Staying compliant in policies and legal
Keeping current on ever-changing personnel and related legal issues can no longer be seen as the job of just your human resources colleagues. The courthouses are filled with civil employment claims, ranging from harassment, disparate treatment and Americans with Disabilities Act violations to employee safety hazards, retaliation for whistleblowing and employee leave/benefit issues related to the Family Medical Leave Act. If you add in recent COVID-19 related employment legislation about mandatory vaccines, religious accommodation exemption requests and remote working/work-from-home disputes, it’s a lot to know.
Have the courage and good sense to know what you don’t know about labor law policies and personnel issues. Introduce yourself to your HR department representatives. Develop an information-gathering and problem-solving relationship with one of your HR specialists, who can keep you apprised of emerging trends, new case laws and supervisory best practices. Sign up for HR-related websites, like the Society for Human Resource Management, the largest HR association in the world. Set up Google notices in your email to get stories and examples of new HR case law, especially involving your type of company and employees, i.e., union or nonunion, blue collar or white collar. If you are in a union shop, you must read and at least be familiar with all employee association and union memos of understanding. Your HR department will know how and when to get legal advice, but you must have the courage to bring potential employee problems to their attention early rather than late. Two of the most common legal questions related to employer liability are these: “When did you become aware of this issue? What was your response?” Employee legal problems rarely solve themselves or go away without senior management intervention. Use your HR team as an educational component and as leverage to stay effective and legal.
Managing projects for quality and timeliness
Realize how critically important it is to manage people, projects and outcomes, in the proper priority that matches the need premise and the situation. Install and use a physical, centrally located big project board. Your employees should know what is ongoing, pending, due and overdue – and what they can do to help others. Don’t hesitate to assign people by name to specific tasks; visibility helps with accountability. Be ready to coach your employees in private for issues related to missing deadlines, poor quality work and not keeping work output promises made to you and the team. Post the long-term project list and a short-term project list on the big board. There should be no moments where your employees wander around with a cup of coffee, not sure as to what they need to do next.
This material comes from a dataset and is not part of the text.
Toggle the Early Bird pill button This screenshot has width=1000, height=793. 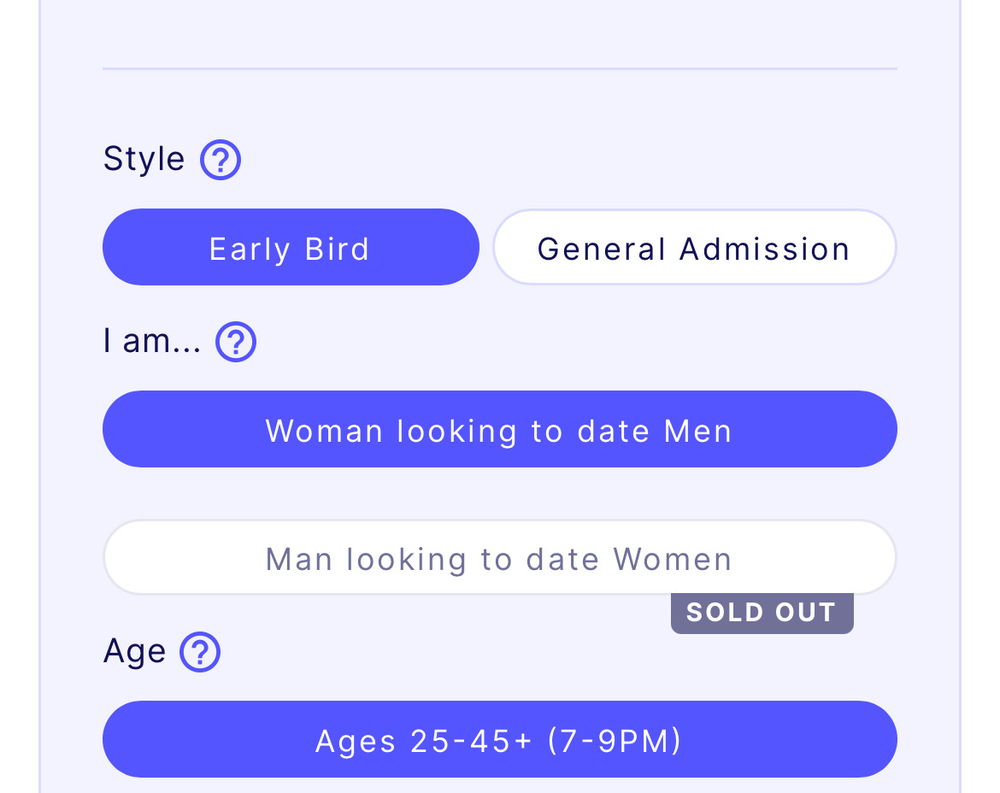pyautogui.click(x=291, y=247)
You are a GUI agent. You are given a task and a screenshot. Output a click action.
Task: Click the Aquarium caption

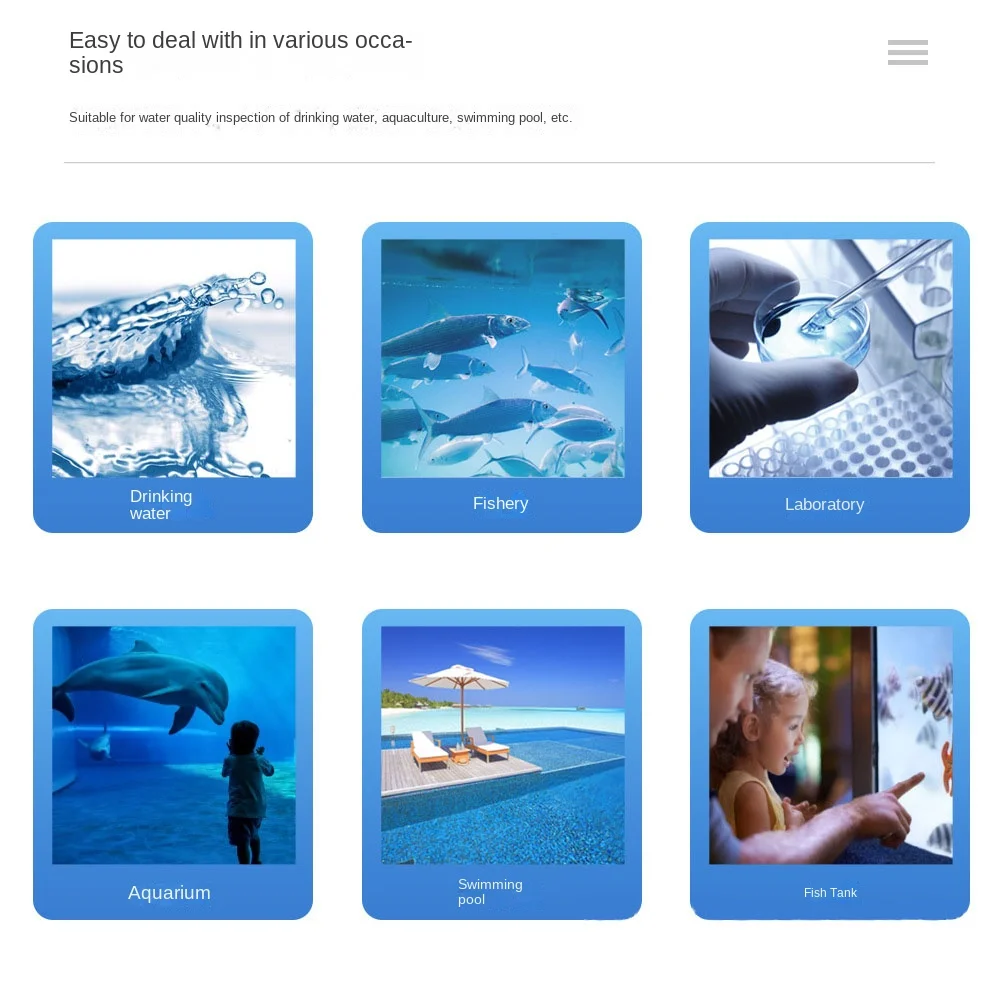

Reward their successes, but don’t allow critical work not to get done.
Supporting a positive work culture
Employees stay in jobs where they feel supported, valued, heard and praised. In these current times of unfilled jobs, labor shortages and underemployment, how we treat people matters. Your supervisory style plays a big part in the health of your organization’s work culture, which can be perceived by employees as either toxic or nourishing, both overall and in their department. Seek to understand by listening more and talking less. Your staff already knows you are in charge. You don’t have to lecture them or demonstrate the micromanaging “knowledge curse” of telling them how to do things, in detail, that they already know how to do. Test employee complaints for truth: Observe, verify and ask. Don’t be afraid to fix what’s always been broken by eliminating processes or revamping inefficient policies that are not value-added and waste your employees’ time and efforts. Make small, useful changes fast; make big sweeping changes over time. Use more praise.